Busfahrer Volker Herrmann schaut sich neue Buslinien vorher auf Google Maps an. Ein Navi brauche er selbst, privat, in fremden Städten selten. Bleibt der Andrang so gering wie hier (unteres Bild), wird die Linie 443 kein lohnendes Geschäft für die Moselbahn Vertriebsgesellschaft. TV-Fotos(2): Nicolaj Meyer

Foto: (e_bit )

Es regnet unaufhörlich am Dienstagmorgen. Einen Unterstellplatz für Fahrgäste gibt es an der Haltestelle "Stadthalle" nicht. Tropfen fallen von der Kapuze und zerplatzen auf den nassen Schuhen. Ferien, Urlaubszeit und mieses Wetter. Das sind die Vor aussetzungen für die TV-Testfahrt mit der Stadtbuslinie 443 (siehe Info), die gestern erstmals den Flugplatz mit der Innenstadt verbunden hat.

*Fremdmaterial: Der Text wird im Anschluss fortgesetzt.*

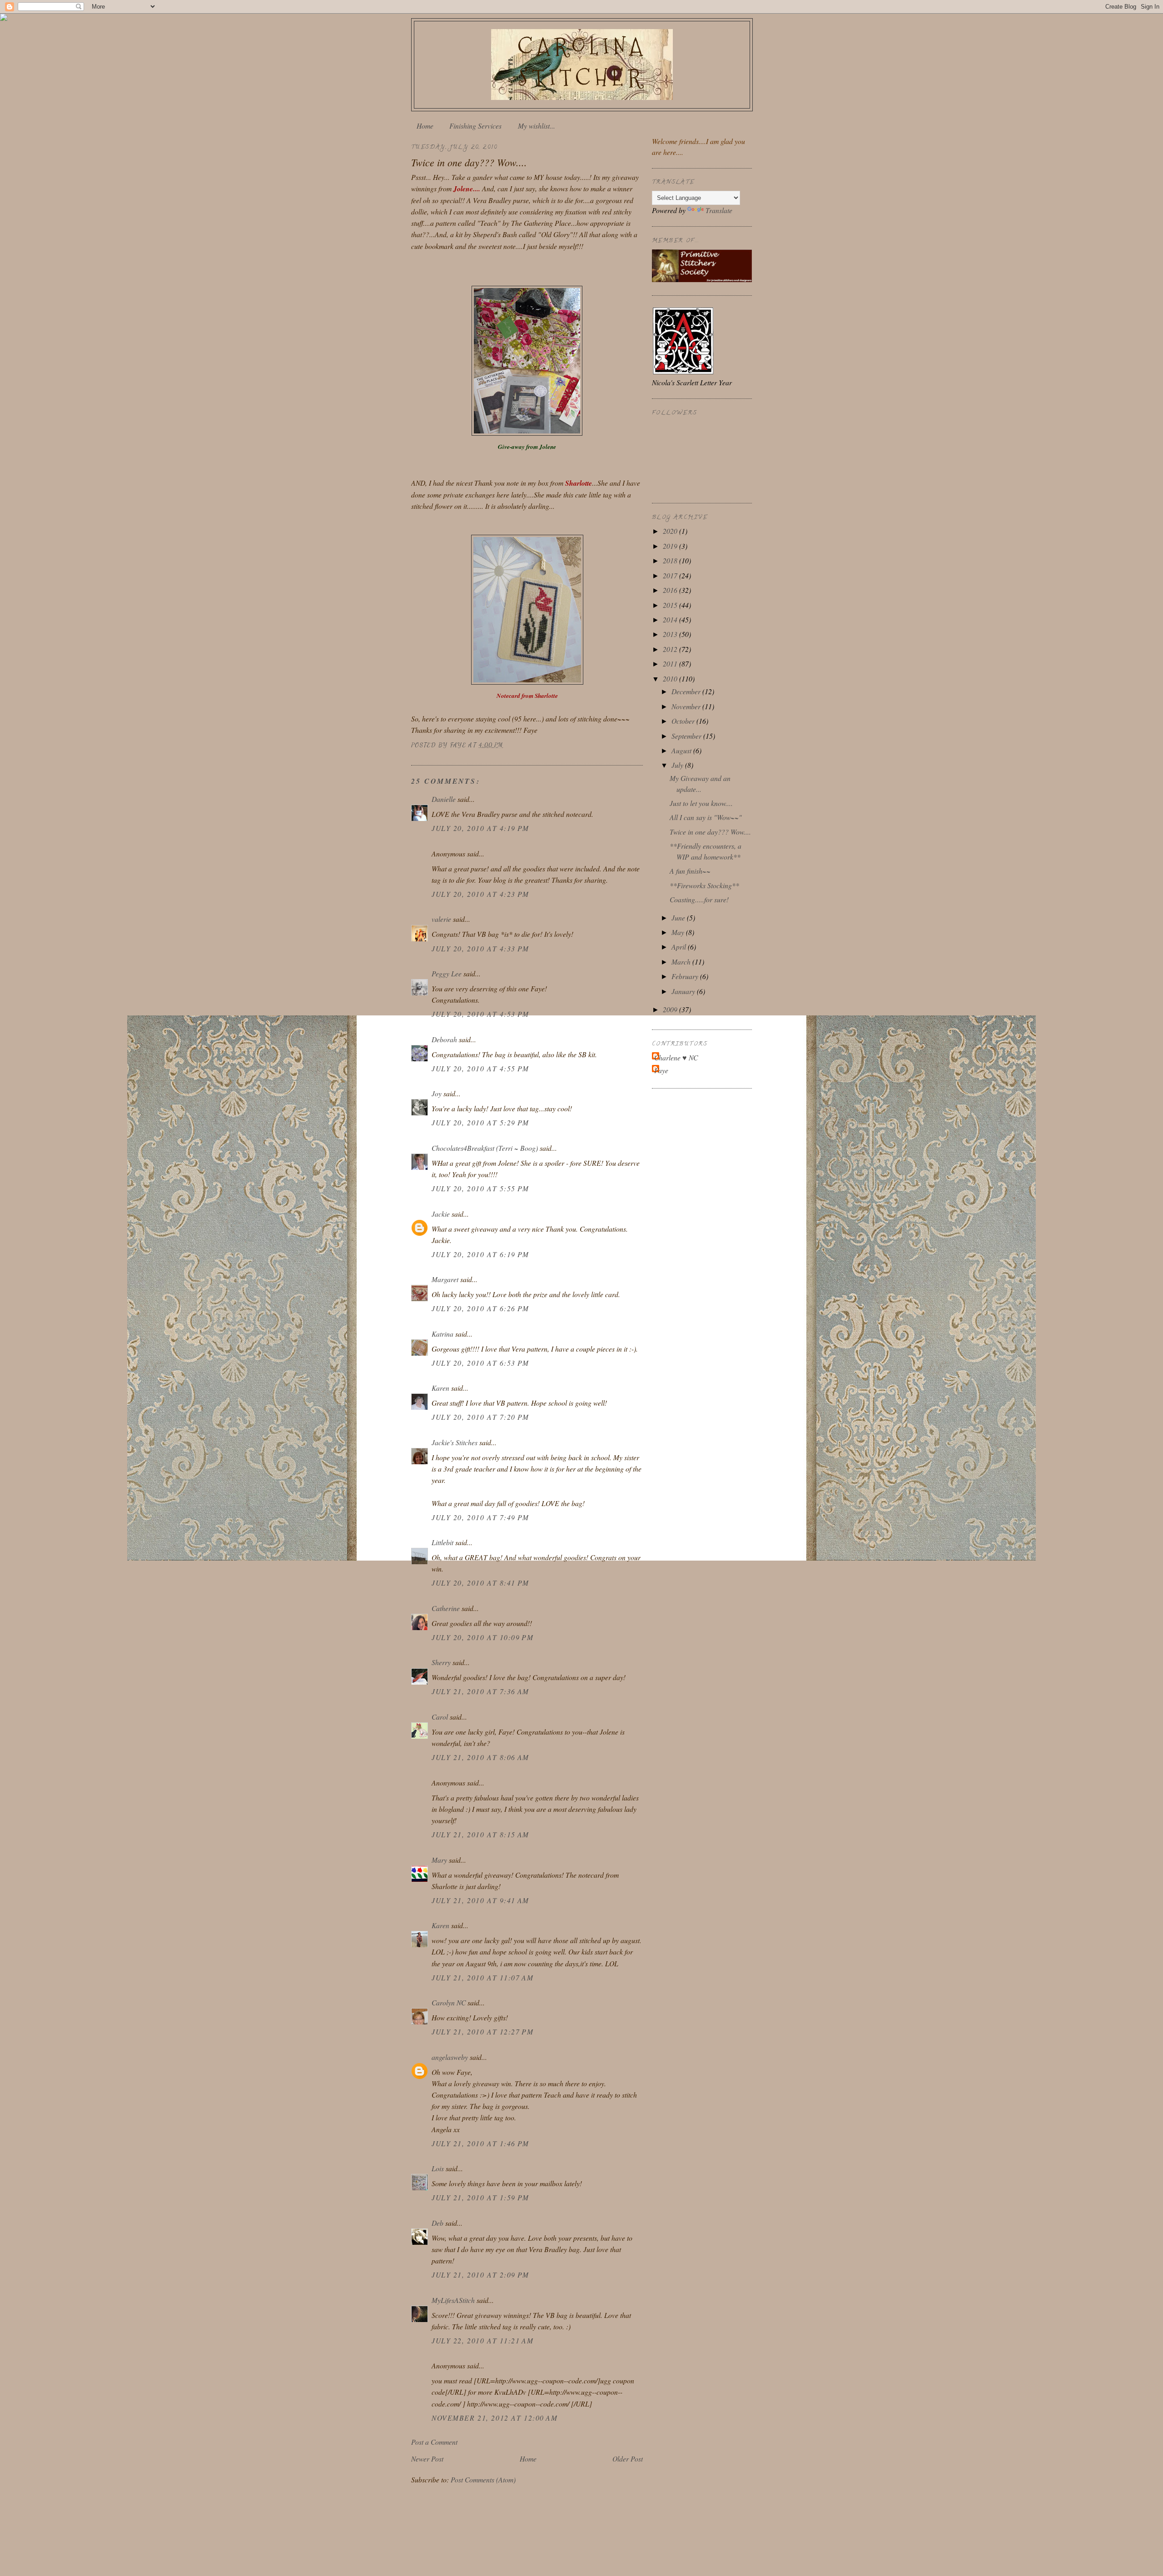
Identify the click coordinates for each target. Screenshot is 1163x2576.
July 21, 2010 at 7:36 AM (480, 1691)
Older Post (627, 2458)
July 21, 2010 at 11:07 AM (482, 1977)
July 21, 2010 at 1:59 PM (480, 2197)
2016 (671, 590)
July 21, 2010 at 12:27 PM (482, 2031)
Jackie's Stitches (454, 1442)
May (678, 932)
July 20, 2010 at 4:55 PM (480, 1068)
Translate (719, 210)
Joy (437, 1093)
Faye (661, 1070)
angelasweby (450, 2057)
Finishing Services (475, 125)
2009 (671, 1009)
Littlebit (442, 1542)
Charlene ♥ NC (676, 1057)
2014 (671, 619)
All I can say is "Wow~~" (706, 817)
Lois (438, 2168)
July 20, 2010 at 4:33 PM (480, 948)
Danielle (444, 799)
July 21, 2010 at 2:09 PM (480, 2274)
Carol (440, 1716)
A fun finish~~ (690, 870)
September (687, 736)
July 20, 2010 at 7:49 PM (480, 1517)
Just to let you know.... (701, 803)
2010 (671, 678)
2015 (671, 605)
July (678, 765)
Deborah (444, 1039)
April (679, 946)
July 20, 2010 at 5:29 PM (480, 1122)
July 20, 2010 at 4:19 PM (480, 828)
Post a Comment (434, 2442)
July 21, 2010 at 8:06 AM (480, 1757)
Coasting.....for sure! (699, 899)
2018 (671, 560)
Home (425, 125)
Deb (437, 2223)
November (686, 706)
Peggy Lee (447, 973)
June (679, 917)
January (684, 991)
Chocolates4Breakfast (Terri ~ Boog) (485, 1148)
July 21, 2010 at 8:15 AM (480, 1834)
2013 (671, 634)
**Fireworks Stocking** (704, 885)
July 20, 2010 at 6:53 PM (480, 1363)
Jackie (441, 1213)
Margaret (445, 1279)
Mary (439, 1860)
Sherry (441, 1662)
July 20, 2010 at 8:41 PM (480, 1582)
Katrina (442, 1333)
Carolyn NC (449, 2002)
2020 (671, 531)
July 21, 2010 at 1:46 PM (480, 2143)
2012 (671, 649)
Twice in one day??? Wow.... (710, 831)
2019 (671, 546)
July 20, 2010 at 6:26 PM (480, 1308)
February (685, 976)
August (682, 750)
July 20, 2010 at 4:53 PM (480, 1014)
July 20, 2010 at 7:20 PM (480, 1417)
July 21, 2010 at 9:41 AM (480, 1900)
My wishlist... (536, 125)
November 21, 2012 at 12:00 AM (495, 2417)
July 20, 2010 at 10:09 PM (482, 1637)
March (681, 961)
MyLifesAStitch (453, 2300)
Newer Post (427, 2458)
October (683, 721)
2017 (671, 575)
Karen (440, 1387)
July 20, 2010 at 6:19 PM (480, 1254)
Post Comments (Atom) (483, 2479)
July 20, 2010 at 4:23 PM (480, 894)
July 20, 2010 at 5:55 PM (480, 1188)
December (686, 691)
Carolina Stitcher (581, 61)
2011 (671, 663)
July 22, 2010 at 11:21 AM (482, 2340)
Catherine (446, 1608)
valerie (441, 919)
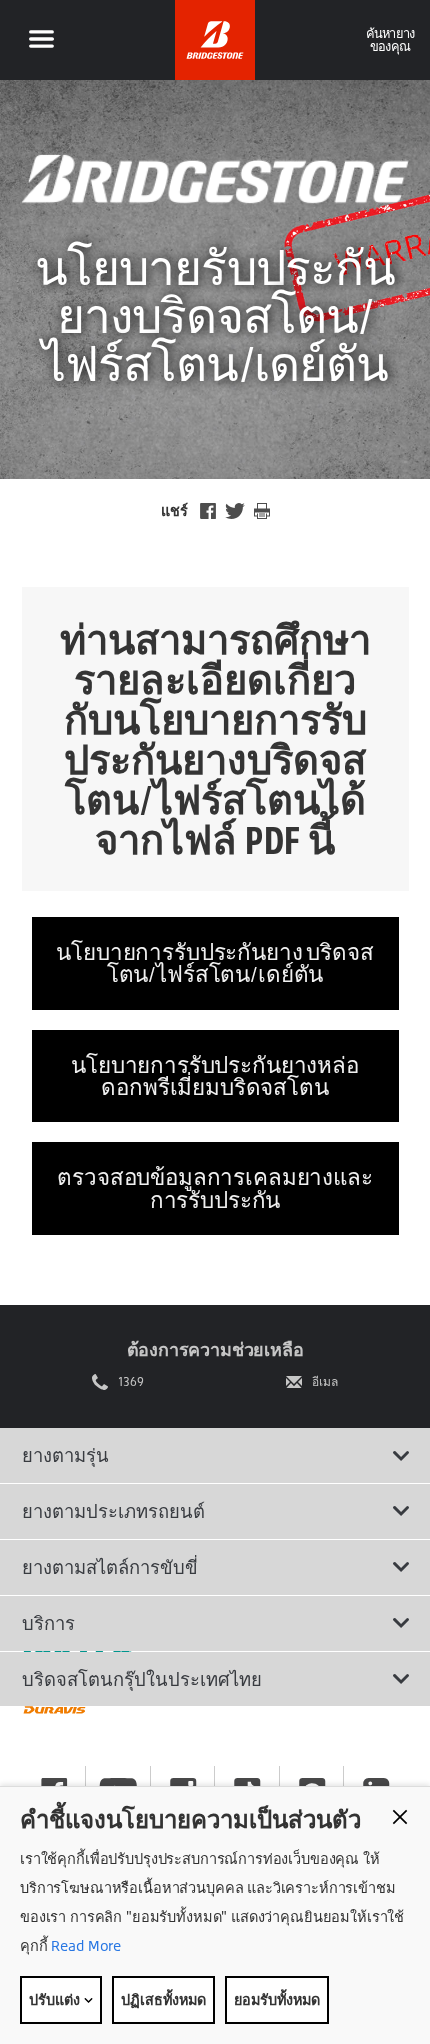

Glücklicherweise pünktlich um 9.31 Uhr hält Busfahrer Volker Herrmann (53) erstmals auf der neuen Route und empfängt den TV-Reporter - als einzigen Fahrgast. Seit 6.10 Uhr sitzt Herrmann hinterm Steuer, war auf einer anderen Route schon unterwegs bis Luxemburg und zurück. Angesichts der ausnahmslos leeren Sitze: Hat er lieber einen vollen Bus? "Solange ich genug Kleingeld zum Wechseln dabeihabe, können so viele kommen, wie sie möchten."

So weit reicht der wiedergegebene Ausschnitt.